Tuesday, March 10, 2009
Returns and Refunds
Just back from the shelter, and I did a walk-through to check out the Adoption Room dogs. One of my adoptions, a hound dog mix female named “Cosmo” had been returned. It always knocks the breath out of me when the dogs come back, and it’s even worse when it’s one of the animals I helped place.
Our county shelter has an extremely generous adoption policy—most placements are “foster-to-adopt,” with a 10-day grace period where the adopter can return the animal at any point for any reason, and receive a full refund ($100 for female dogs; $95 for male dogs). The county takes checks, and will provide vet care for the animal on the condition that the adopter brings the animal into the shelter for treatment by the staff vets. If an adopter takes a sick animal to an outside vet without the proper clearance, there is no reimbursement.
The downside of this arrangement is that the transfer of responsibility from the county to the owner is dragged out. All too often, the policy enables the adopter to chicken out and return a dog for reasons that could be addressed through time and basic training. While the 10-day foster period is meant to build confidence, it also suggests that these animals are somehow less valuable than dogs obtained from other sources. We don't have data on returns, nor do we keep records on how many times any particular animal might cycle in and out.
Private rescue groups that I’ve worked with have much shorter return-with-refund policies. Of course, no one wants an unhappy owner to toss the animal on the street. Like the shelter, almost all private rescues will take back their animals if the owner wishes to surrender the dog. Often the owner who returns a dog to a private rescue group receives only a partial refund, if any refund at all is offered. Plus, a returned animal will prompt the group to red flag that adopter’s record, preventing or limiting the conditions for future adoptions.
Our county shelter’s policy is as good as Wal-Mart’s—as long as you have the paperwork and meet the 10-day foster period, you can return the dog and get your money back or select another dog. Which is fine, except that dogs are a more serious aqusisition than, say, a pair of shoes or a DVD player.
An older couple selected Cosmo and took her home on February 21st. I didn’t do a whole lot more than assist with the paperwork, but the application looked good and the husband was the one who had picked Cosmo out, so there was no sales pitch from me.
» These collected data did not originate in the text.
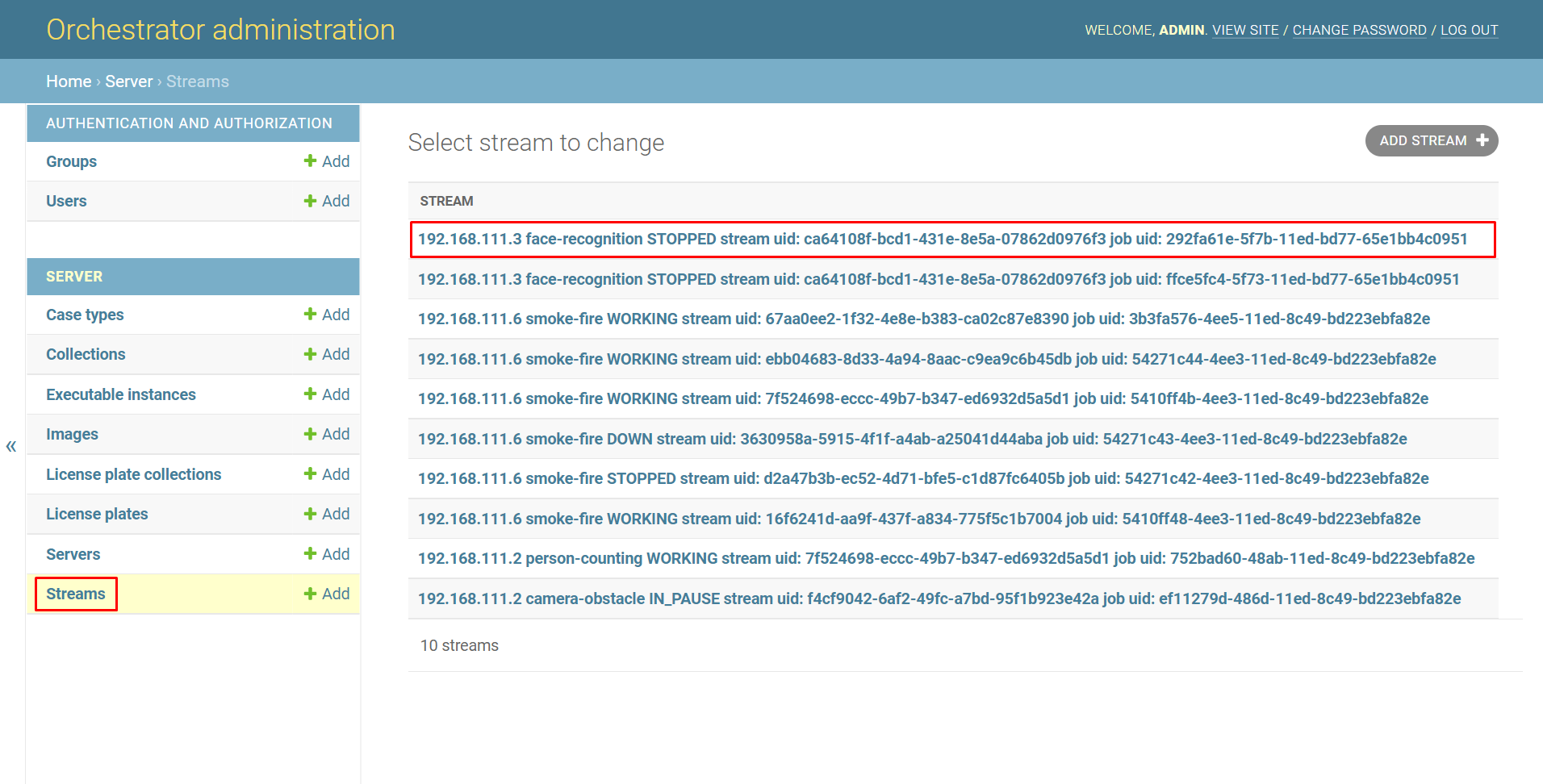This screenshot has height=784, width=1543.
Task: Add a new Case type via plus icon
Action: 310,315
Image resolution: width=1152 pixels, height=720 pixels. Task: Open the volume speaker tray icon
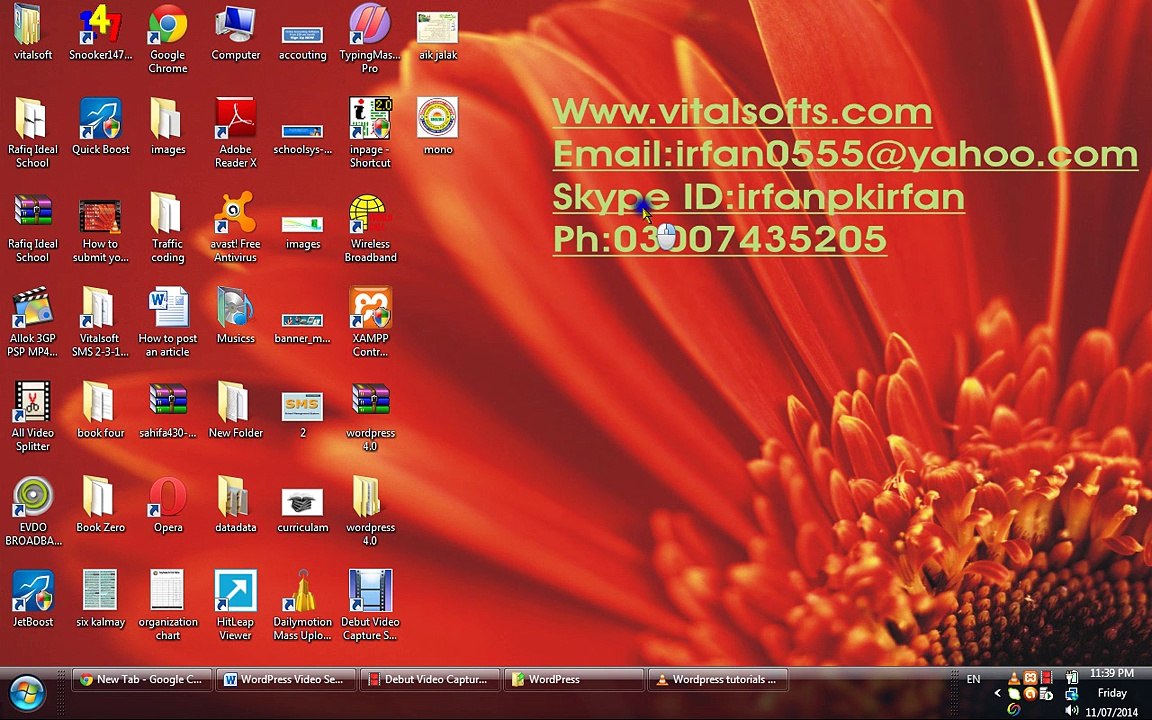1071,710
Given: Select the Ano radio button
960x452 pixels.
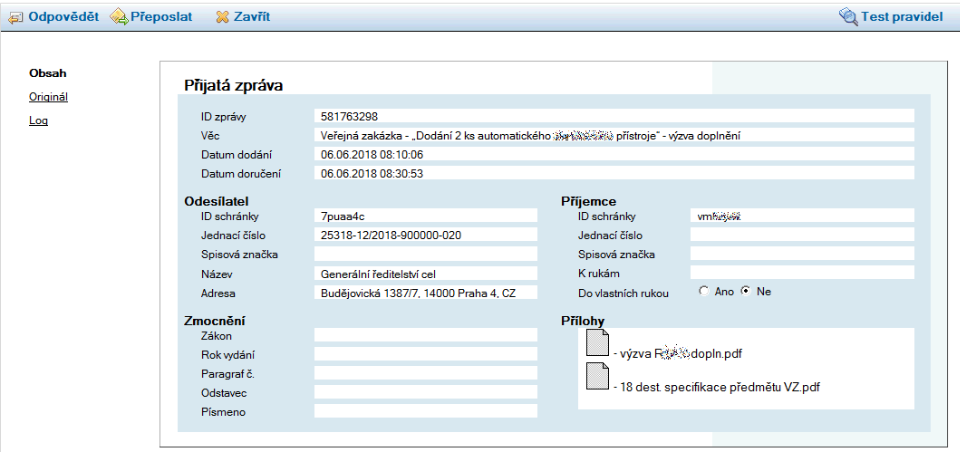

Meanwhile, we have no information on why Cosmo was returned—does she bark incessantly, chase cats or dig out? We’ll never know because the staff people who man the front desk simply don’t have time to make note of the answers to these questions. However, each time a dog is returned to the shelter environment, the animal runs the risk of getting the kennel-crazies. Certainly many returns are valid, but we’re not doing the dogs any favors by creating an environment that creates a revolving door for pets and adopters.